Start of Block

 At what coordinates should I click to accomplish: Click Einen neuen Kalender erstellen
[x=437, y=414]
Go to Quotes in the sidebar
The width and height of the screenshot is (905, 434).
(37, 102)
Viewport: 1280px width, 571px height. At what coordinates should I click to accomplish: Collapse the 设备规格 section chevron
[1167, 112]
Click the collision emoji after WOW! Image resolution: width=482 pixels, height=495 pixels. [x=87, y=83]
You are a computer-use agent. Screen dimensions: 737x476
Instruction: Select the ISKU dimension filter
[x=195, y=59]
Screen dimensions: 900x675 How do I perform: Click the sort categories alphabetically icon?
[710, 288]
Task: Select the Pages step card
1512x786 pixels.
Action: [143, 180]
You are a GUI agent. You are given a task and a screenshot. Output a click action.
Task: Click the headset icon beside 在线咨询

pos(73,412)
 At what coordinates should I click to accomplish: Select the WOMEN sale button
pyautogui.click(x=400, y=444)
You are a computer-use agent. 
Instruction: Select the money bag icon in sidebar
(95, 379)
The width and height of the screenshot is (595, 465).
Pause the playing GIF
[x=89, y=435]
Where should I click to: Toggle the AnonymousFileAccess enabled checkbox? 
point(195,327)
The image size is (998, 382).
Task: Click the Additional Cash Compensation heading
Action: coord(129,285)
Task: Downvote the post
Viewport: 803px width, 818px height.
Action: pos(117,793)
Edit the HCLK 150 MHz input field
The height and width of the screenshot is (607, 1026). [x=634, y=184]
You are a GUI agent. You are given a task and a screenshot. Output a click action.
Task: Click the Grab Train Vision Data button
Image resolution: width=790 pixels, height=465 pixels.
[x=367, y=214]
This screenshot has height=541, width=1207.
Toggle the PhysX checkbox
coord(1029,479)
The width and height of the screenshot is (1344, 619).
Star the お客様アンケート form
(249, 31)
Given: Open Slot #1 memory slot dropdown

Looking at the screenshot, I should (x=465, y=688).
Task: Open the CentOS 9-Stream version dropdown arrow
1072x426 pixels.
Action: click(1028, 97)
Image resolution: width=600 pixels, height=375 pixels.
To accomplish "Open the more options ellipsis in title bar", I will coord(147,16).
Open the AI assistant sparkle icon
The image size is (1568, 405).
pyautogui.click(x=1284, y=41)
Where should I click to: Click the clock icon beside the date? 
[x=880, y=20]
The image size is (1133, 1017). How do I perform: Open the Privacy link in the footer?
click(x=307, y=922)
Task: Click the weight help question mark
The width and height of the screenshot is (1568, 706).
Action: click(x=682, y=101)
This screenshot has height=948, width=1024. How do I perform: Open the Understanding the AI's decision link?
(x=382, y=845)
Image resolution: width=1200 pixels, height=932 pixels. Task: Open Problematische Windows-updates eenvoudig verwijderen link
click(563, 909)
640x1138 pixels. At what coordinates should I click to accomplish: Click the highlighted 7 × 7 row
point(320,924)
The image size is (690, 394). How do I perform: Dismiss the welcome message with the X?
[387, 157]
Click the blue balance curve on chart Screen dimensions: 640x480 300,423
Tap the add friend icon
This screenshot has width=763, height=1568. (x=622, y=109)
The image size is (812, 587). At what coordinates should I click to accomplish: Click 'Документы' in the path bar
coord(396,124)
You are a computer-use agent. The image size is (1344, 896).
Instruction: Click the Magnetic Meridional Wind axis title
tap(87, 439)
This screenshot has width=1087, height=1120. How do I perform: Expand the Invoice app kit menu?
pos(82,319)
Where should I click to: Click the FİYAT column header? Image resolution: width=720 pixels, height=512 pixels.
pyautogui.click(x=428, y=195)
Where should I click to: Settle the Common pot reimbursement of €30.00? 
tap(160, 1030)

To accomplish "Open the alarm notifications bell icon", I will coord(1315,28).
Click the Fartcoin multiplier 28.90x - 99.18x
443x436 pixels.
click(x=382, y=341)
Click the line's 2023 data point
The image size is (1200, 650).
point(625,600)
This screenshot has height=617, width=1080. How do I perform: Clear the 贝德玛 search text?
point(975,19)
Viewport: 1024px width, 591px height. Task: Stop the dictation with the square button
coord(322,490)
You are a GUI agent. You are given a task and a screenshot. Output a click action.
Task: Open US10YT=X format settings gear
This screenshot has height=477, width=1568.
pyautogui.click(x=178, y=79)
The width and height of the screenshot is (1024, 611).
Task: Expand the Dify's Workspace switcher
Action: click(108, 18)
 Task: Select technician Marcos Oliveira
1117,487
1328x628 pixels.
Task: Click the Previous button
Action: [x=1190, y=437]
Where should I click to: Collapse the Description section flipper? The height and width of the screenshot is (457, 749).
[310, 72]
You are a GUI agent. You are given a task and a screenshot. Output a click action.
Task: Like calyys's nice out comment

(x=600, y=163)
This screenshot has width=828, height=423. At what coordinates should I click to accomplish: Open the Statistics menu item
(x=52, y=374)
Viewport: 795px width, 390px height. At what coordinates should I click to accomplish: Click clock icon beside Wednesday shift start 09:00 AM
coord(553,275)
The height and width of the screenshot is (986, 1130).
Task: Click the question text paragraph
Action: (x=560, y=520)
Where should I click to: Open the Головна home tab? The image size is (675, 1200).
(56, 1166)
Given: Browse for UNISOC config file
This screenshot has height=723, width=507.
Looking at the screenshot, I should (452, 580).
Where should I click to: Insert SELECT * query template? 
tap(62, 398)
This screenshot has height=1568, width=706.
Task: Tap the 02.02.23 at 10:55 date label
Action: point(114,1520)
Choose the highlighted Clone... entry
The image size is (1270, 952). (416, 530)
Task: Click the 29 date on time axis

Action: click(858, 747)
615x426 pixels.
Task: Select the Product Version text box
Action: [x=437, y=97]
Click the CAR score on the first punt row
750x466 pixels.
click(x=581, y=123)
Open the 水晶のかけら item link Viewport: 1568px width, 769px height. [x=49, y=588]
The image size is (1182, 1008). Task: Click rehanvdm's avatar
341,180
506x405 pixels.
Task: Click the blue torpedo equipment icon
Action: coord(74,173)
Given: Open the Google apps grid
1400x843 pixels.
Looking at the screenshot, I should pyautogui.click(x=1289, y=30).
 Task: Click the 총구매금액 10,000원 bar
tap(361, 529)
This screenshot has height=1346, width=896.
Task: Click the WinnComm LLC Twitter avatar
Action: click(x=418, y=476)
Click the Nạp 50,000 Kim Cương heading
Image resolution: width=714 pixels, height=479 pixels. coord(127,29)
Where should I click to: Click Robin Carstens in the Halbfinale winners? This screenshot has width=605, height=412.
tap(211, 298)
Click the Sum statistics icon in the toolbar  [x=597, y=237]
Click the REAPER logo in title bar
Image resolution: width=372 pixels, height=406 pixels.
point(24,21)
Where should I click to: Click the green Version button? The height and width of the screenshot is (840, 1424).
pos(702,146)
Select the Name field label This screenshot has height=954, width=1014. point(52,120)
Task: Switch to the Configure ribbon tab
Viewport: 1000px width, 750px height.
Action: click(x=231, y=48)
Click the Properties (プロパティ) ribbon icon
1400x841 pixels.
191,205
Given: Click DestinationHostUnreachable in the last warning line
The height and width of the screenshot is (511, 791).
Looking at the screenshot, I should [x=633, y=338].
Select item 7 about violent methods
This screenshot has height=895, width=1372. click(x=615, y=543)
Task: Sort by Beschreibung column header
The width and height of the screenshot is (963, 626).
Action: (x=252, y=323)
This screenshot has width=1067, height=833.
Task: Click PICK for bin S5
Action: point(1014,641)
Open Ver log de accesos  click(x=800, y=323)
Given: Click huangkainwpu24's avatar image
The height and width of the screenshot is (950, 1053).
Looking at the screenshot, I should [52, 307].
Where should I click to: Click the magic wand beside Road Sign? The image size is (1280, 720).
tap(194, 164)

End of Block

● TASK TO COMPLETE: Please retype the data above exactly, including every line.

● SOLVED EXERCISE:
 At what coordinates should I click to accomplish: Click Einen neuen Kalender erstellen
[x=437, y=414]
Go to Quotes in the sidebar
The width and height of the screenshot is (905, 434).
(37, 102)
Viewport: 1280px width, 571px height. At what coordinates should I click to accomplish: Collapse the 设备规格 section chevron
[1167, 112]
Click the collision emoji after WOW! Image resolution: width=482 pixels, height=495 pixels. [x=87, y=83]
You are a computer-use agent. Screen dimensions: 737x476
Instruction: Select the ISKU dimension filter
[x=195, y=59]
Screen dimensions: 900x675 How do I perform: Click the sort categories alphabetically icon?
[710, 288]
Task: Select the Pages step card
1512x786 pixels.
Action: [143, 180]
You are a GUI agent. You are given a task and a screenshot. Output a click action.
Task: Click the headset icon beside 在线咨询

pos(73,412)
 At what coordinates should I click to accomplish: Select the WOMEN sale button
pyautogui.click(x=400, y=444)
You are a computer-use agent. 
Instruction: Select the money bag icon in sidebar
(95, 379)
The width and height of the screenshot is (595, 465).
Pause the playing GIF
[x=89, y=435]
Where should I click to: Toggle the AnonymousFileAccess enabled checkbox? 
point(195,327)
The image size is (998, 382).
Task: Click the Additional Cash Compensation heading
Action: coord(129,285)
Task: Downvote the post
Viewport: 803px width, 818px height.
Action: pos(117,793)
Edit the HCLK 150 MHz input field
The height and width of the screenshot is (607, 1026). [x=634, y=184]
You are a GUI agent. You are given a task and a screenshot. Output a click action.
Task: Click the Grab Train Vision Data button
Image resolution: width=790 pixels, height=465 pixels.
[x=367, y=214]
This screenshot has height=541, width=1207.
Toggle the PhysX checkbox
coord(1029,479)
The width and height of the screenshot is (1344, 619).
Star the お客様アンケート form
(249, 31)
Given: Open Slot #1 memory slot dropdown

Looking at the screenshot, I should (x=465, y=688).
Task: Open the CentOS 9-Stream version dropdown arrow
1072x426 pixels.
Action: click(1028, 97)
Image resolution: width=600 pixels, height=375 pixels.
To accomplish "Open the more options ellipsis in title bar", I will coord(147,16).
Open the AI assistant sparkle icon
The image size is (1568, 405).
pyautogui.click(x=1284, y=41)
Where should I click to: Click the clock icon beside the date? 
[x=880, y=20]
The image size is (1133, 1017). How do I perform: Open the Privacy link in the footer?
click(x=307, y=922)
Task: Click the weight help question mark
The width and height of the screenshot is (1568, 706).
Action: click(x=682, y=101)
This screenshot has height=948, width=1024. How do I perform: Open the Understanding the AI's decision link?
(x=382, y=845)
Image resolution: width=1200 pixels, height=932 pixels. Task: Open Problematische Windows-updates eenvoudig verwijderen link
click(563, 909)
640x1138 pixels. At what coordinates should I click to accomplish: Click the highlighted 7 × 7 row
point(320,924)
The image size is (690, 394). How do I perform: Dismiss the welcome message with the X?
[387, 157]
Click the blue balance curve on chart Screen dimensions: 640x480 300,423
Tap the add friend icon
This screenshot has width=763, height=1568. (x=622, y=109)
The image size is (812, 587). At what coordinates should I click to accomplish: Click 'Документы' in the path bar
coord(396,124)
You are a computer-use agent. The image size is (1344, 896).
Instruction: Click the Magnetic Meridional Wind axis title
tap(87, 439)
This screenshot has width=1087, height=1120. How do I perform: Expand the Invoice app kit menu?
pos(82,319)
Where should I click to: Click the FİYAT column header? Image resolution: width=720 pixels, height=512 pixels.
pyautogui.click(x=428, y=195)
Where should I click to: Settle the Common pot reimbursement of €30.00? 
tap(160, 1030)

To accomplish "Open the alarm notifications bell icon", I will coord(1315,28).
Click the Fartcoin multiplier 28.90x - 99.18x
443x436 pixels.
click(x=382, y=341)
Click the line's 2023 data point
The image size is (1200, 650).
point(625,600)
This screenshot has height=617, width=1080. How do I perform: Clear the 贝德玛 search text?
point(975,19)
Viewport: 1024px width, 591px height. Task: Stop the dictation with the square button
coord(322,490)
You are a GUI agent. You are given a task and a screenshot. Output a click action.
Task: Open US10YT=X format settings gear
This screenshot has height=477, width=1568.
pyautogui.click(x=178, y=79)
The width and height of the screenshot is (1024, 611).
Task: Expand the Dify's Workspace switcher
Action: click(108, 18)
 Task: Select technician Marcos Oliveira
1117,487
1328x628 pixels.
Task: Click the Previous button
Action: [x=1190, y=437]
Where should I click to: Collapse the Description section flipper? The height and width of the screenshot is (457, 749).
[310, 72]
You are a GUI agent. You are given a task and a screenshot. Output a click action.
Task: Like calyys's nice out comment

(x=600, y=163)
This screenshot has width=828, height=423. At what coordinates should I click to accomplish: Open the Statistics menu item
(x=52, y=374)
Viewport: 795px width, 390px height. At what coordinates should I click to accomplish: Click clock icon beside Wednesday shift start 09:00 AM
coord(553,275)
The height and width of the screenshot is (986, 1130).
Task: Click the question text paragraph
Action: (x=560, y=520)
Where should I click to: Open the Головна home tab? The image size is (675, 1200).
(56, 1166)
Given: Browse for UNISOC config file
This screenshot has height=723, width=507.
Looking at the screenshot, I should (452, 580).
Where should I click to: Insert SELECT * query template? 
tap(62, 398)
This screenshot has height=1568, width=706.
Task: Tap the 02.02.23 at 10:55 date label
Action: point(114,1520)
Choose the highlighted Clone... entry
The image size is (1270, 952). (416, 530)
Task: Click the 29 date on time axis

Action: click(858, 747)
615x426 pixels.
Task: Select the Product Version text box
Action: [x=437, y=97]
Click the CAR score on the first punt row
750x466 pixels.
click(x=581, y=123)
Open the 水晶のかけら item link Viewport: 1568px width, 769px height. [x=49, y=588]
The image size is (1182, 1008). Task: Click rehanvdm's avatar
341,180
506x405 pixels.
Task: Click the blue torpedo equipment icon
Action: coord(74,173)
Given: Open the Google apps grid
1400x843 pixels.
Looking at the screenshot, I should pyautogui.click(x=1289, y=30).
 Task: Click the 총구매금액 10,000원 bar
tap(361, 529)
This screenshot has height=1346, width=896.
Task: Click the WinnComm LLC Twitter avatar
Action: click(x=418, y=476)
Click the Nạp 50,000 Kim Cương heading
Image resolution: width=714 pixels, height=479 pixels. coord(127,29)
Where should I click to: Click Robin Carstens in the Halbfinale winners? This screenshot has width=605, height=412.
tap(211, 298)
Click the Sum statistics icon in the toolbar  [x=597, y=237]
Click the REAPER logo in title bar
Image resolution: width=372 pixels, height=406 pixels.
point(24,21)
Where should I click to: Click the green Version button? The height and width of the screenshot is (840, 1424).
pos(702,146)
Select the Name field label This screenshot has height=954, width=1014. point(52,120)
Task: Switch to the Configure ribbon tab
Viewport: 1000px width, 750px height.
Action: click(x=231, y=48)
Click the Properties (プロパティ) ribbon icon
1400x841 pixels.
191,205
Given: Click DestinationHostUnreachable in the last warning line
The height and width of the screenshot is (511, 791).
Looking at the screenshot, I should [x=633, y=338].
Select item 7 about violent methods
This screenshot has height=895, width=1372. click(x=615, y=543)
Task: Sort by Beschreibung column header
The width and height of the screenshot is (963, 626).
Action: (x=252, y=323)
This screenshot has width=1067, height=833.
Task: Click PICK for bin S5
Action: point(1014,641)
Open Ver log de accesos  click(x=800, y=323)
Given: Click huangkainwpu24's avatar image
The height and width of the screenshot is (950, 1053).
Looking at the screenshot, I should [52, 307].
Where should I click to: Click the magic wand beside Road Sign? The image size is (1280, 720).
tap(194, 164)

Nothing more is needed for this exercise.